Erforderliche Schritte:
**1)** Beantworte zum Auszug über die Mountainbike-Tour diese Fragen:
(a) Entlang welcher Landschaft führte die Tour von gestern?
(b) In welcher Breite empfiehlt onkel_doc den Onza Canis?
(c) Welche Griffe würde onkel_doc versuchen?
**2)** Kopiere aus dem Auszug über die Mountainbike-Tour den Abschnitt von „Für die griffe“ bis „du einfach probieren.“.

Auszug zum Lesen:
Gestern wieder ne Tour gemacht entlang der Leine-Hügellandschaft - fährt sich einfach astrein, schalten flutscht und die Gabel macht so ziemlich alles mit 

Die Reifen sind mächtig runter... habt ihr nen Vorschlag?

Einziges Problem ist, dass mir die Hände einschlafen?! Woran kann das liegen? Geometrie, Griffe?

Beste Grüße


----------



## onkel_doc (8. Mai 2011)

Wenn du bei den reifen nicht auf das gewicht schaust dann hol dir nen onza canis in 2,25er breite. Fahre diese dinger jetzt ein halbes jahr an meinen bikes und er fährt sich super. Fahre sie schlauchlos mit milch. Keine pannen und der abrieb ist wenig. Ach ja und kosten tun die dinger einige euro weniger wie die von schwalbe. 

Ansonsten Nobby nic von schwalbe...die bin ich vorher gefahren auf touren. Guter gripp und das gewicht hält sich in grenzen.

Für die griffe würde ich die moosgummigriffe von ritchey versuchen. Sind ein bischen dicker und halten ordentlich. ESI griffe gibt es da auch noch aber da muss ich noch erfahrungen sammeln. Die kröpfung des lenkers nach hinten würde dir vielleicht auch noch linderung bieten. Dann ist das handgelenk nicht so abgewinkelt  und der nerv wird ned so geklemmt.

Musst du einfach probieren.

Wünsch dir noch viel spass mit deinem hammer race.

greets onkeldoc


----------

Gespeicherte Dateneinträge

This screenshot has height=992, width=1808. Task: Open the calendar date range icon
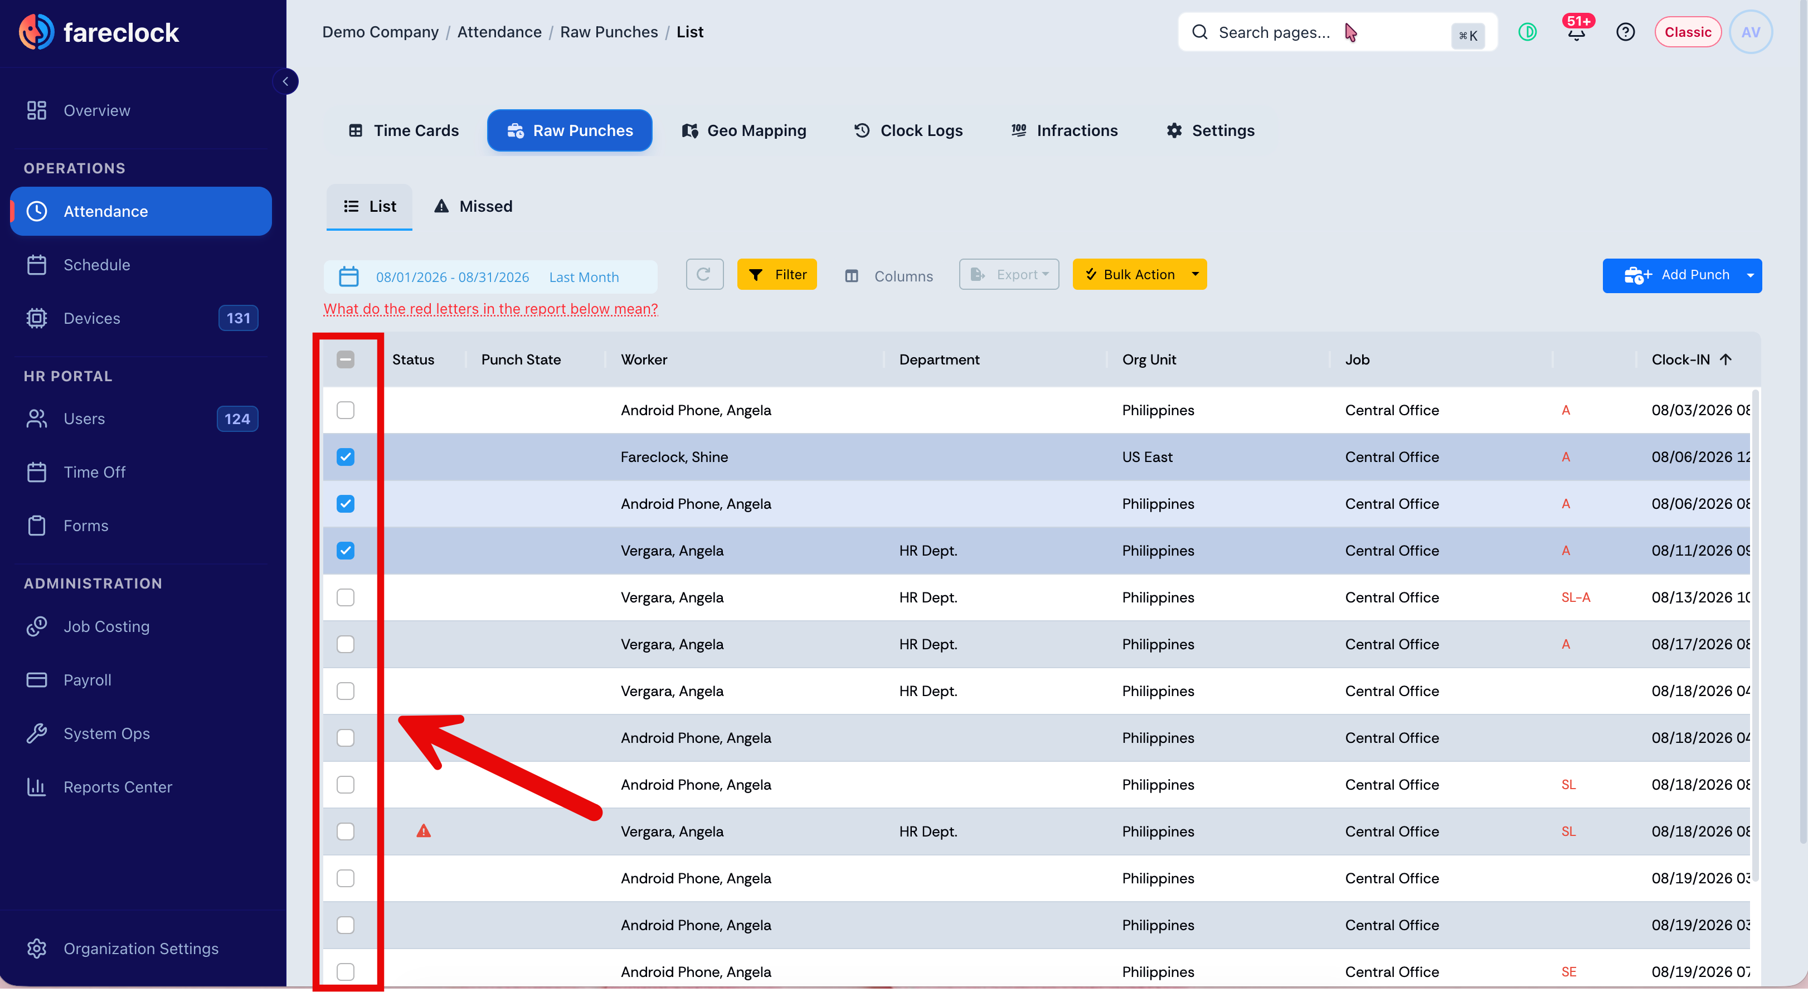(349, 277)
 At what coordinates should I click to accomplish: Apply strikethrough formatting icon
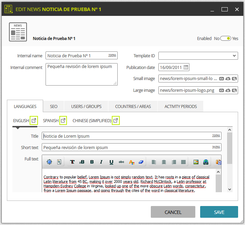[121, 162]
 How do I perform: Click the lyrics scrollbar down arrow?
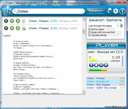pos(83,92)
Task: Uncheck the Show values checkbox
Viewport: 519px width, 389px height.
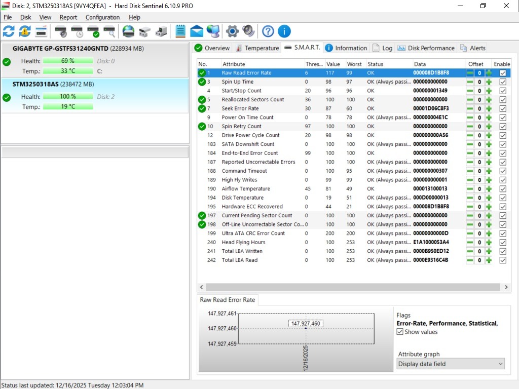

Ergebnisse:
**1)**
(a) Entlang der Leine-Hügellandschaft.
(b) In 2,25er Breite.
(c) Die Moosgummigriffe von Ritchey.

**2)**
Für die griffe würde ich die moosgummigriffe von ritchey versuchen. Sind ein bischen dicker und halten ordentlich. ESI griffe gibt es da auch noch aber da muss ich noch erfahrungen sammeln. Die kröpfung des lenkers nach hinten würde dir vielleicht auch noch linderung bieten. Dann ist das handgelenk nicht so abgewinkelt  und der nerv wird ned so geklemmt.

Musst du einfach probieren.